# Start of Supplied records
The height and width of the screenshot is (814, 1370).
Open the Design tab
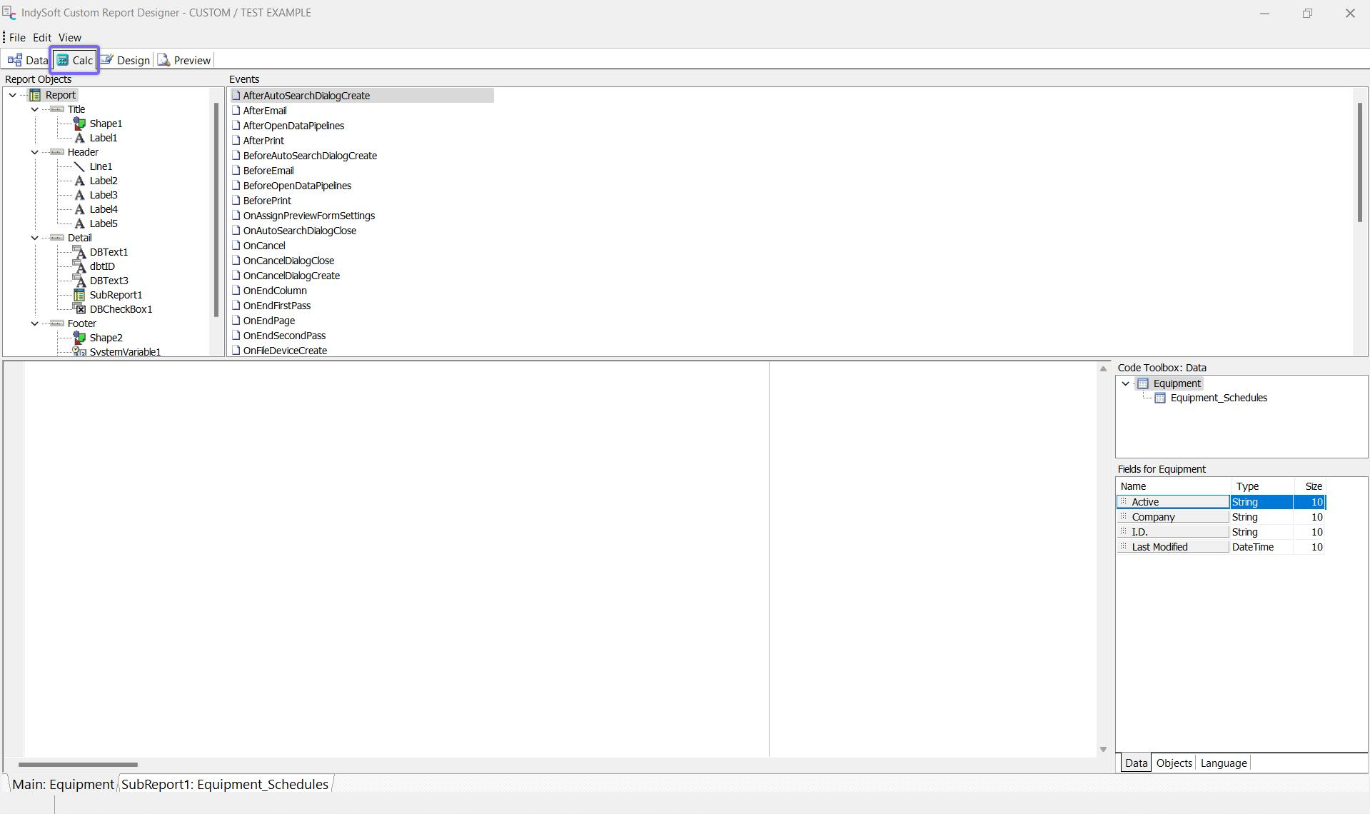tap(126, 61)
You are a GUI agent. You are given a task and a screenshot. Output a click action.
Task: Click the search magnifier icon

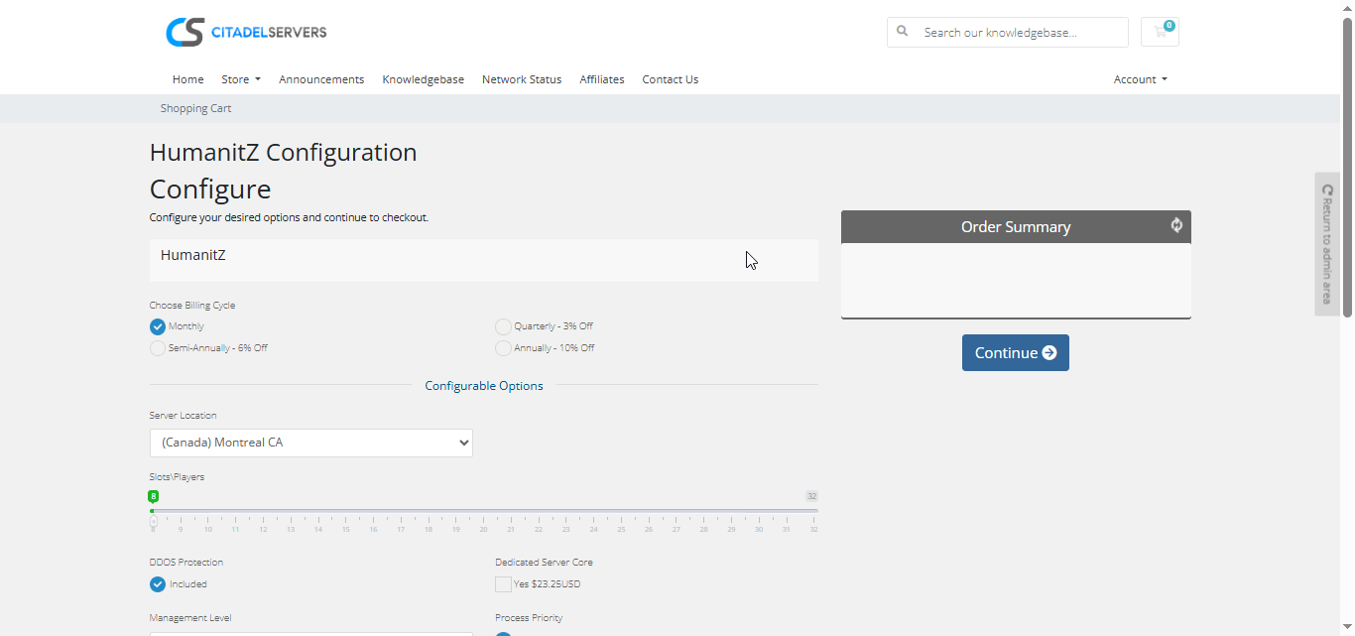tap(903, 32)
# End of Supplied records
Switch "magnifier" to "magnifying glass" in everything from the line containing "You are a GUI" down to the end of the entries, changing nothing else, and give only those lines with the pictures left out.

Written solution:
You are a GUI agent. You are given a task and a screenshot. Output a click action.
Task: Click the search magnifying glass icon

tap(903, 32)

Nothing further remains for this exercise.